(Stored records)
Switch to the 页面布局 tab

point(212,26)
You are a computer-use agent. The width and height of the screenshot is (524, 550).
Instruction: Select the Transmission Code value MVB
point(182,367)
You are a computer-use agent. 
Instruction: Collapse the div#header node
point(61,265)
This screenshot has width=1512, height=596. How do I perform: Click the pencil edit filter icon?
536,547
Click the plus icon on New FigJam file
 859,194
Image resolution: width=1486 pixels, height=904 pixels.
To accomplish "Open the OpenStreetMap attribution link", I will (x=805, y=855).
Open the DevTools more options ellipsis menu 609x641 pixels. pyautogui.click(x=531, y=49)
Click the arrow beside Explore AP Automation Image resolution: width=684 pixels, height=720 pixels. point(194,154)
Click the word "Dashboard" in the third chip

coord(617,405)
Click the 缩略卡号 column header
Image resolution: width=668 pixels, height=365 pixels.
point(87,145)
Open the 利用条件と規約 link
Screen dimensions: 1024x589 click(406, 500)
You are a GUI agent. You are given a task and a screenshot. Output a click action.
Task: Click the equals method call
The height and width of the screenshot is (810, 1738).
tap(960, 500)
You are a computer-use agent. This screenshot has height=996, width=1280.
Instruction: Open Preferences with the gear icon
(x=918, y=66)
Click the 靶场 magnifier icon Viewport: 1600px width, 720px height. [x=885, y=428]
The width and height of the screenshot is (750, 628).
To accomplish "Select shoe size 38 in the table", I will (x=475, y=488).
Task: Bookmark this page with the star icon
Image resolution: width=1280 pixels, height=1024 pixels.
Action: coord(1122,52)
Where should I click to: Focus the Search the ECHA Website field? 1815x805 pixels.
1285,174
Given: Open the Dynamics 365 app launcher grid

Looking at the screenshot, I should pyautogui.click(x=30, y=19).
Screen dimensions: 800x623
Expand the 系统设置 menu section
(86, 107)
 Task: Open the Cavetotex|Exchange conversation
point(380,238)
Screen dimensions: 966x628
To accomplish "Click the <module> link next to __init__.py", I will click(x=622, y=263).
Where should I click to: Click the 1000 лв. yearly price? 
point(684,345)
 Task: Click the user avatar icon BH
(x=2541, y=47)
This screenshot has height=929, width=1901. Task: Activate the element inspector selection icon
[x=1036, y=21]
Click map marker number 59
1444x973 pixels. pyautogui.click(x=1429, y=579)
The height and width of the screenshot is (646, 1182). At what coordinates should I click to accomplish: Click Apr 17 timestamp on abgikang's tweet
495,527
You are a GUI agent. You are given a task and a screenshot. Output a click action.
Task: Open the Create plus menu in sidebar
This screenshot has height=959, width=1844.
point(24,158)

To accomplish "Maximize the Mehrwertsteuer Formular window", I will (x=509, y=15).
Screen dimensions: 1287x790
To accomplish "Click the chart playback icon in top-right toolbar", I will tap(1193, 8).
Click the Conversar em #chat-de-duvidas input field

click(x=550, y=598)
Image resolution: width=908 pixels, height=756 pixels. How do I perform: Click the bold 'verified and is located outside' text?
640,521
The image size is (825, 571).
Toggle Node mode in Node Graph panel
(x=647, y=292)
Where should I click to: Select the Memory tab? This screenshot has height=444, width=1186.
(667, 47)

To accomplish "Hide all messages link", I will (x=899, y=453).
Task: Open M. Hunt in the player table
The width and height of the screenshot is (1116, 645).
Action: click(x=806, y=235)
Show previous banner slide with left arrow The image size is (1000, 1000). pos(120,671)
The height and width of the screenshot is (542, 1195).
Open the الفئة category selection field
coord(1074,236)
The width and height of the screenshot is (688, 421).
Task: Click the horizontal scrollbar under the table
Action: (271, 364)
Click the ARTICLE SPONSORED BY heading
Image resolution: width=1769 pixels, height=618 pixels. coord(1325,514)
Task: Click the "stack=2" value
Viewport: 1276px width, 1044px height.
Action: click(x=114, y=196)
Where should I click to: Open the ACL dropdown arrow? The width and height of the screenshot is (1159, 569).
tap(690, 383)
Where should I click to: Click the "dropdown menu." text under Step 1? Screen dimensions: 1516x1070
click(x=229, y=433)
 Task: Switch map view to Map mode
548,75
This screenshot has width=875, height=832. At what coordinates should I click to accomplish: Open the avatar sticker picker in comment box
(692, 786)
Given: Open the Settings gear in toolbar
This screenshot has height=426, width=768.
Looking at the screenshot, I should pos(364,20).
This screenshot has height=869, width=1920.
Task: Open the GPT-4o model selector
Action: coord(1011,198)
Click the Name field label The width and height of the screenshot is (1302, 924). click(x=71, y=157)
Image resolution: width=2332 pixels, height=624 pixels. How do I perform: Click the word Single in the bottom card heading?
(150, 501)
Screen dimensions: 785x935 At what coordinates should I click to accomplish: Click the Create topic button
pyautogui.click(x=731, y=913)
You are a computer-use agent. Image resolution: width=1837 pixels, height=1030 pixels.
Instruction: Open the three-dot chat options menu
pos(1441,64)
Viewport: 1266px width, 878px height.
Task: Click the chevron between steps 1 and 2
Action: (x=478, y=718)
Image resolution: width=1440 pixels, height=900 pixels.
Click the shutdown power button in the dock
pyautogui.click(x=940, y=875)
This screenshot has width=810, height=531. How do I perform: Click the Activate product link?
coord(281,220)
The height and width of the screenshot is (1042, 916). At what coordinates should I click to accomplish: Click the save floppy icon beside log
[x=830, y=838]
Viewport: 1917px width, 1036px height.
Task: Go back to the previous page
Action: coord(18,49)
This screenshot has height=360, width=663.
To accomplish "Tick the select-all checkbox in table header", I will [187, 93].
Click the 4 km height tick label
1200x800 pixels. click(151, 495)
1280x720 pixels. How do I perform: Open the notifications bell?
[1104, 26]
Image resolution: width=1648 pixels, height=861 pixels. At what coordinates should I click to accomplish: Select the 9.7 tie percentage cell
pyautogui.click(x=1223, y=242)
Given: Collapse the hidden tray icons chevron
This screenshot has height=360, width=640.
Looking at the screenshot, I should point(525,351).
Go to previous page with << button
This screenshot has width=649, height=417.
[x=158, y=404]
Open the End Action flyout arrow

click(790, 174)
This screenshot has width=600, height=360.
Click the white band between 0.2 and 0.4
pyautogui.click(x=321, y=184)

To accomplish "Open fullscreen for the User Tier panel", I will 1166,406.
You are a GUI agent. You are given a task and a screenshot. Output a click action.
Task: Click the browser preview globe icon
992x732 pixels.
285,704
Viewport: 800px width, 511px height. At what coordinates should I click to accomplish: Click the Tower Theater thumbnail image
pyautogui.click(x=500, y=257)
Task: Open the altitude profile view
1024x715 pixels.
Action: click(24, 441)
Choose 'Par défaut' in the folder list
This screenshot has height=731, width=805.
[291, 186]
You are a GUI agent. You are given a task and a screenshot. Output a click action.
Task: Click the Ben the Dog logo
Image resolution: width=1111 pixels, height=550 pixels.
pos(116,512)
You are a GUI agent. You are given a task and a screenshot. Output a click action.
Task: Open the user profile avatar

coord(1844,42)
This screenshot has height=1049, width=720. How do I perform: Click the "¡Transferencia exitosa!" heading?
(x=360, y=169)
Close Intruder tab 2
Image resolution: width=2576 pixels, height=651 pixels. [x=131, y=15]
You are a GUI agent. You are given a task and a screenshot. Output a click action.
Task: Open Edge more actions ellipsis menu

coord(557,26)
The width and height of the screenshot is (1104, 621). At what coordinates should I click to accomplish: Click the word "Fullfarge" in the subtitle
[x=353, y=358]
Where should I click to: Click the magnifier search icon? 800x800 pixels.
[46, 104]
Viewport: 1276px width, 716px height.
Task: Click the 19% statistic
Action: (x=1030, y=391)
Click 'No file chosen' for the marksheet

| INSTRUCTIONS FOR THE TASK |
Each line in the records above that contains the word "computer" must be copied.

| RESPONSE AREA |
You are a computer-use agent. The width and height of the screenshot is (524, 550).
You are a computer-use agent. 
You are a computer-use agent. This screenshot has height=996, width=1280.
You are a computer-use agent. Image resolution: width=1837 pixels, height=1030 pixels.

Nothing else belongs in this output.